Tudo o que precisa de sustento requer três pontos de apoio. O exemplo mais simples é um banco onde nos podemos sentar. Também a nossa visão assenta em três dimensões. E até Deus se compreende como Trindade na experiência cristã, apesar de ser Um só. Do mesmo modo, qualquer compreensão da razão de existirmos assenta em três pilares, ou três dimensões — 3Ds: Dor, Dom, e Deus.
O sofrimento faz parte da nossa vida desde que nascemos e sempre se reconheceu a sua importância para a nossa sobrevivência. O modo como evoluímos na história do planeta passou pelas comunidades que construímos, onde cada um procura proteger o próximo ao seu lado. Por fim, é inegável que, depois da emergência da consciência de si mesmo, o ser humano percepcione haver uma dimensão da realidade para além do espaço que ocupa e do tempo em que vive. Uma realidade espiritual. E, para além dessa realidade, o ser humano experimenta uma presença que, pouco a pouco, percepciona cada vez mais e melhor, de modo a não confundir com os eventos que não sabe explicar. Chamou a essa presença: Deus.
Por isso, a negação do sofrimento, ou da abertura aos outros, ou de Deus pode tornar-se uma fonte de desequilíbrio na nossa vida.
A Covid-19 já é mais do que uma entre outras pandemias na história humana. Esperamos que um dia faça parte do nosso passado, mas a cada um de nós, hoje, é o contexto em que vivemos, sofremos, vemos sofrer, e questionamos o que Deus nos quer dizer com tudo isto. Surgem dúvidas, perplexidades, receios, mas só a procura incessante por uma vida equilibrada pode ajudar-nos a ultrapassar a pandemia, e aprender alguma coisa para o futuro.

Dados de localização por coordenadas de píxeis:
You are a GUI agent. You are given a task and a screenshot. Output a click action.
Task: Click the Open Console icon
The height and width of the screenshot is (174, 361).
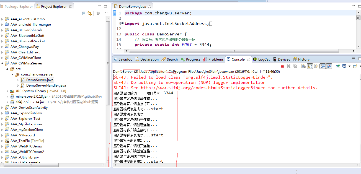355,66
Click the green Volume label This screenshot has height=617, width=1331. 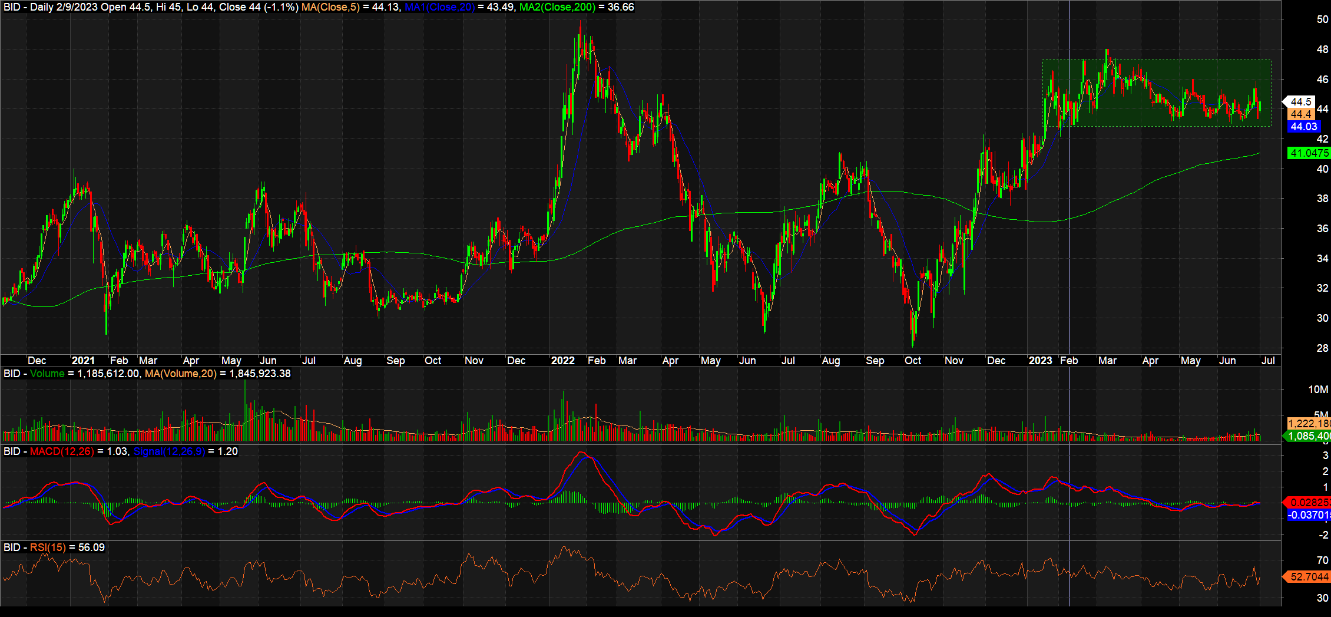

A sua tarefa:
Como fica o texto sobre os três pilares da existência entre "O sofrimento faz" e "essa presença: Deus.", inclusive, se substituir "comunidades" por "sociedades"?

A sua resposta:
O sofrimento faz parte da nossa vida desde que nascemos e sempre se reconheceu a sua importância para a nossa sobrevivência. O modo como evoluímos na história do planeta passou pelas sociedades que construímos, onde cada um procura proteger o próximo ao seu lado. Por fim, é inegável que, depois da emergência da consciência de si mesmo, o ser humano percepcione haver uma dimensão da realidade para além do espaço que ocupa e do tempo em que vive. Uma realidade espiritual. E, para além dessa realidade, o ser humano experimenta uma presença que, pouco a pouco, percepciona cada vez mais e melhor, de modo a não confundir com os eventos que não sabe explicar. Chamou a essa presença: Deus.